Дантон вышел вместе с Дюмурье; он завладел им и в некотором роде угощал его Республикой как любезный хозяин. Так как Дантон выказал в Париже такую же твердость, какую выказал Дюмурье в Сент-Мену, то их обоих считали спасителями революции и обоим аплодировали во всех публичных местах, где они показывались. Какой-то инстинкт сближал этих двух людей. Они походили друг на друга гениальностью и страстью к удовольствиям, оба были развратны – но разврат у них был разный. Разврат Дантона был народным, а Дюмурье – придворным; генерал был счастливее своего товарища тем, что служил революции благородно, с оружием в руках, тогда как Дантон имел несчастье запятнать себя сентябрьскими ужасами.
Блестящие салоны, где, бывало, знаменитые прежде люди наслаждались своей славой, где в течение всего предыдущего столетия слушали Вольтера, Дидро, д’Аламбера и Руссо и рукоплескали им, – эти салоны более не существовали. Оставалось общество госпожи Ролан, у которой собирались все жирондисты – красавец Барбару, остроумный Луве, степенный Бюзо, блистательный Гюаде, увлекающий Верньо. Там еще господствовали занимательные беседы, чистый язык, изящные манеры. Министры собирались там два раза в неделю за скромным обедом. Это новое республиканское общество, которое к прелестям старинной Франции присоединяло серьезность новой, должно было в скором времени отступить перед демагогической грубостью.

Данные:
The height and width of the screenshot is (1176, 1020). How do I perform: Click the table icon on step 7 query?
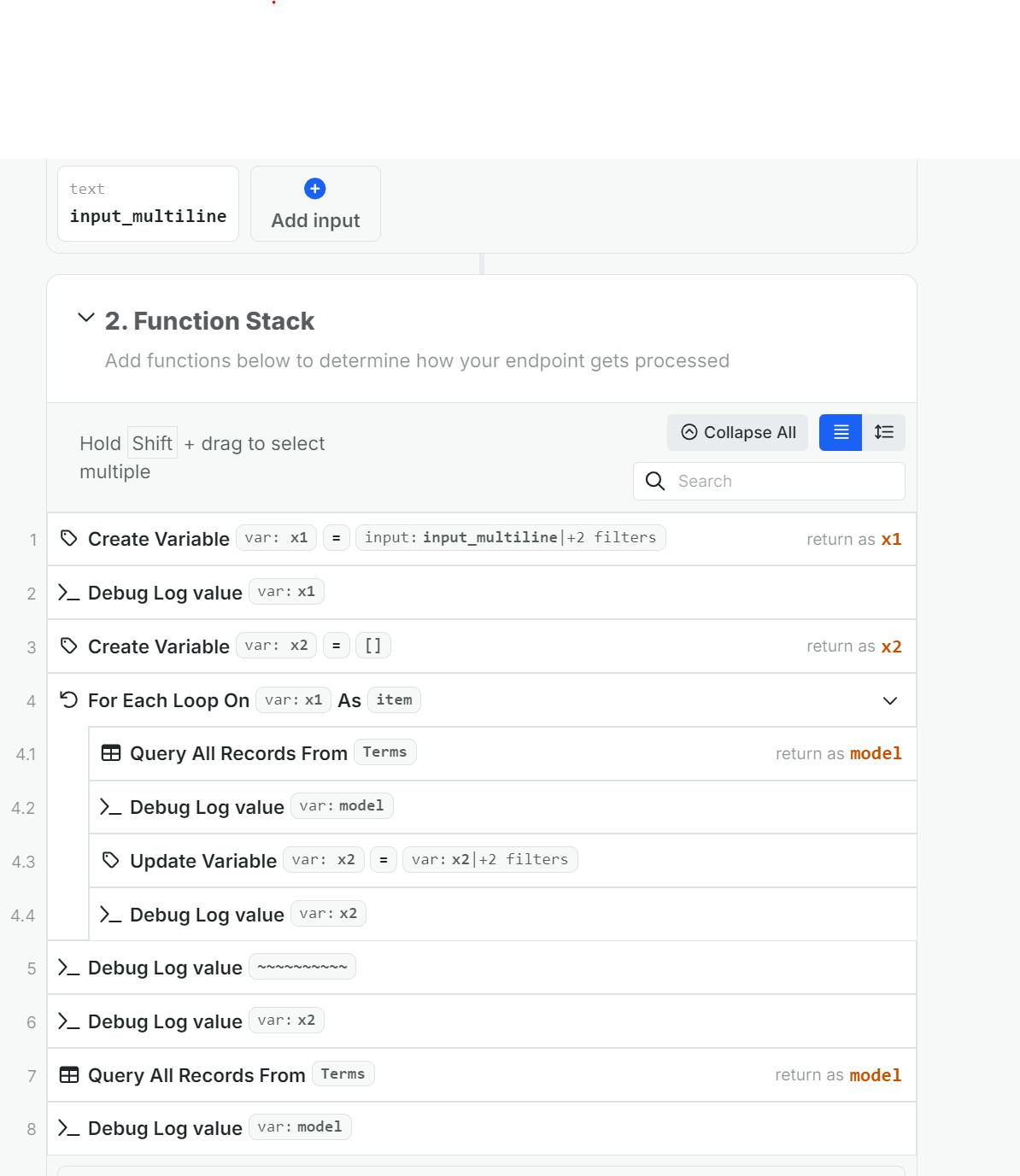point(69,1075)
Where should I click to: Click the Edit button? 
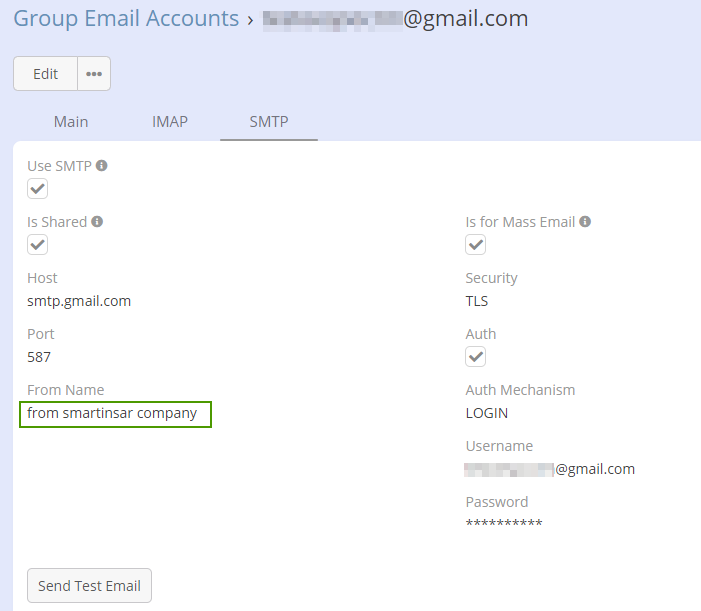tap(46, 74)
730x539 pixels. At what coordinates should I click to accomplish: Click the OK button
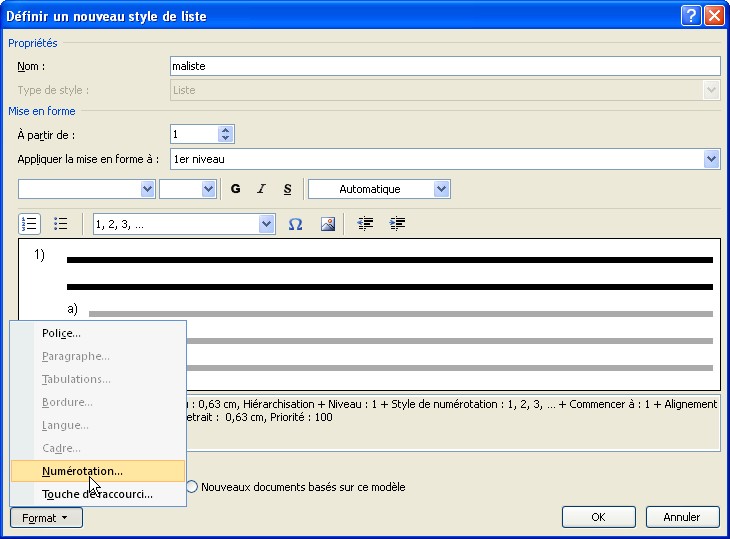(598, 517)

Что сделать:
a) Перепишите из отрывка для чтения фрагмент от «Блестящие салоны, где, бывало, знаменитые» до «перед демагогической грубостью.».
b) Как часто, по словам отрывка для чтения, министры собирались у госпожи Ролан?

Ответы на задания:
a)
Блестящие салоны, где, бывало, знаменитые прежде люди наслаждались своей славой, где в течение всего предыдущего столетия слушали Вольтера, Дидро, д’Аламбера и Руссо и рукоплескали им, – эти салоны более не существовали. Оставалось общество госпожи Ролан, у которой собирались все жирондисты – красавец Барбару, остроумный Луве, степенный Бюзо, блистательный Гюаде, увлекающий Верньо. Там еще господствовали занимательные беседы, чистый язык, изящные манеры. Министры собирались там два раза в неделю за скромным обедом. Это новое республиканское общество, которое к прелестям старинной Франции присоединяло серьезность новой, должно было в скором времени отступить перед демагогической грубостью.

b) Два раза в неделю.